出典
---+---
中小企業の経営者の皆さん、『ウチは積極的に営業活動しても意味がないんだ』『営業するような業界じゃないんだ』そう諦めていませんか?
でも売上は下がっていて、ジリ貧であれば何らかの営業活動は必要ではないでしょうか?

では、営業とは無駄と無意味によって構成されていると理解する事。
次に他のスタッフに意見や情報を求めること、を提案しました。
前回②では主な既存客の過去10年間の月次の売上推移を出し、正確に状況を把握する。
次に売上が激減している既存客にメールし、お会いする事。
そして、その要因を丁寧に聞き取ること!
を提案させていただきました。

 

 

 

 

【ご理解いただきたいこと】

本題に入る前に、申し上げます。
前回同様、今回の内容も全ての中小企業の皆様にピッタリと当てはまる訳ではないと正直にお伝えしておきます。
売上を増やすベストな方法は100社あれば、少なくとも100通りあります。
---+---
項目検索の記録
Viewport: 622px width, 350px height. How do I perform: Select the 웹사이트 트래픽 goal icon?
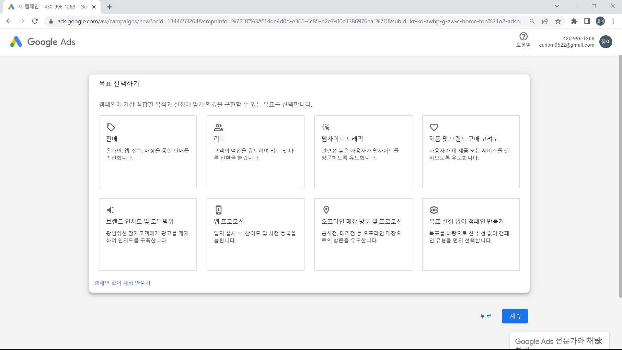(x=326, y=127)
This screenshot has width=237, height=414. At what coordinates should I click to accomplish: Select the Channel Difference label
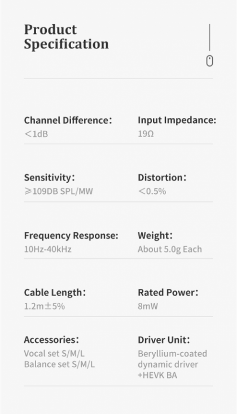68,120
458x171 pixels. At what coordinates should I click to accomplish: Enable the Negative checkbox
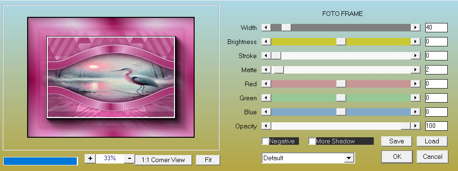click(265, 141)
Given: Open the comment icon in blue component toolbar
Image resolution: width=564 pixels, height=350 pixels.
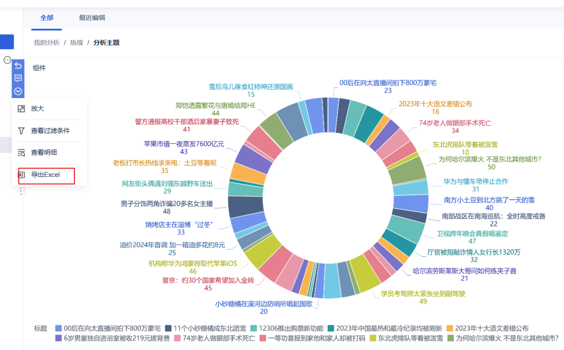Looking at the screenshot, I should (18, 78).
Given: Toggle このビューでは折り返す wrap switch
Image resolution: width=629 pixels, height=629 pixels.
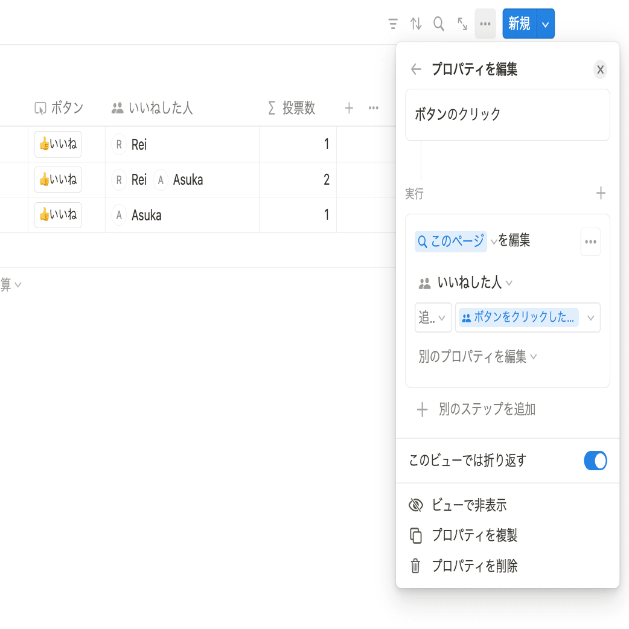Looking at the screenshot, I should [595, 461].
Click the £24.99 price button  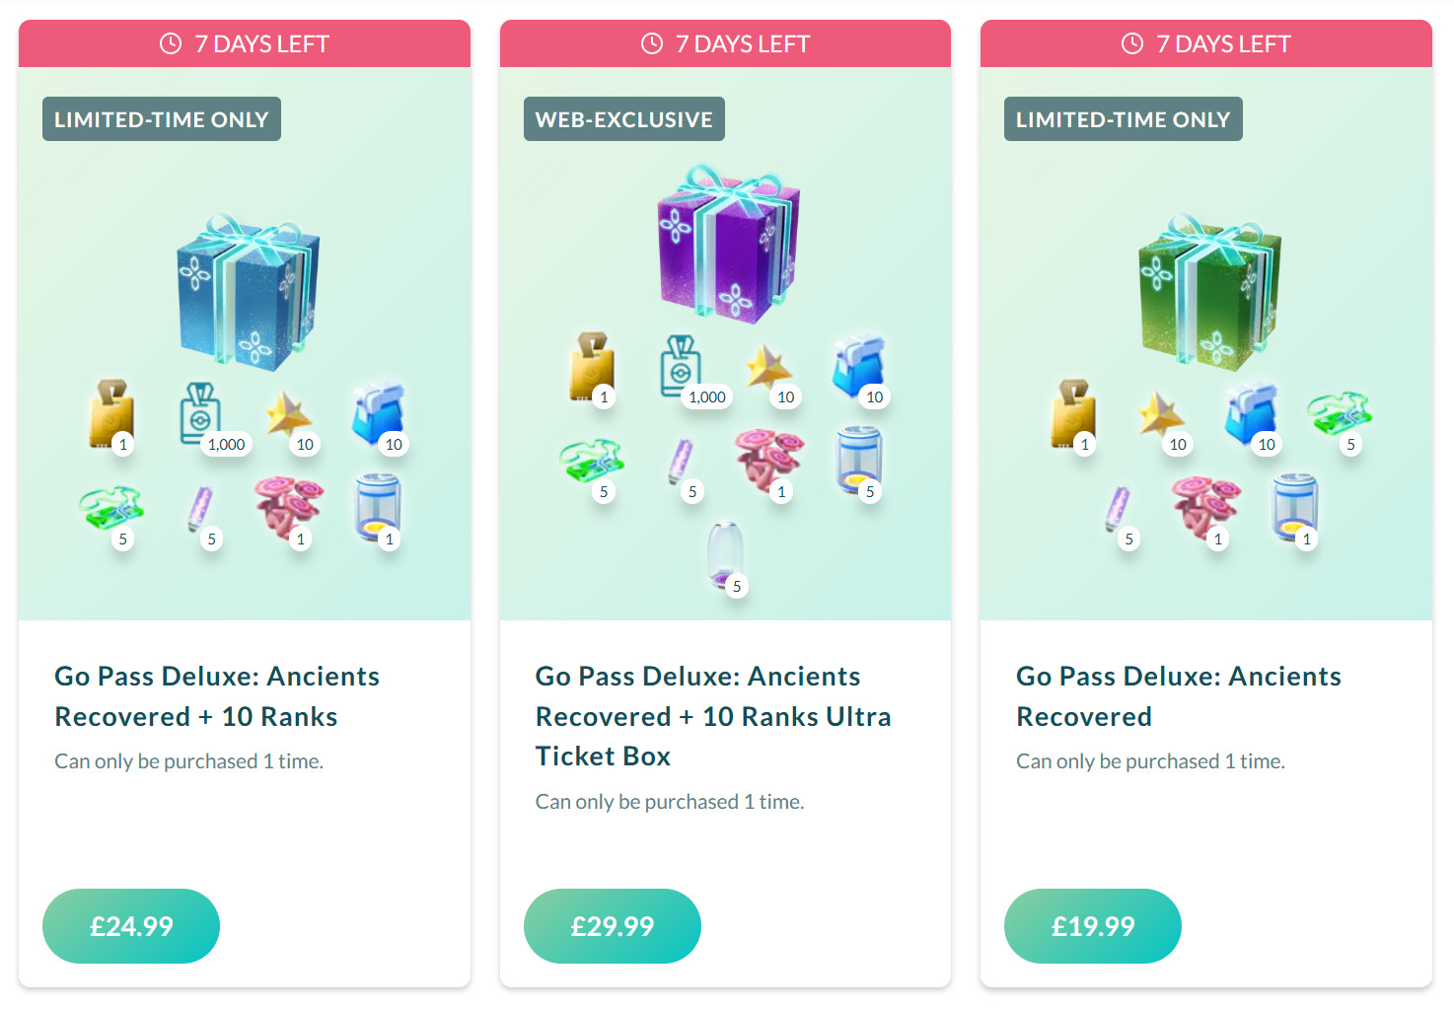point(131,926)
---+---
課題の要件
[1] 出典によると、前回②では主な既存客について何年間の月次の売上推移を出すよう提案されていますか。
[2] 出典の「売上を増やすベストな方法は100社あれば、少なくとも100通りあります。」という一文を英語に訳しなさい。

記述解答
[1] 過去10年間です。

[2] If there are 100 companies, there are at least 100 different best ways to increase sales.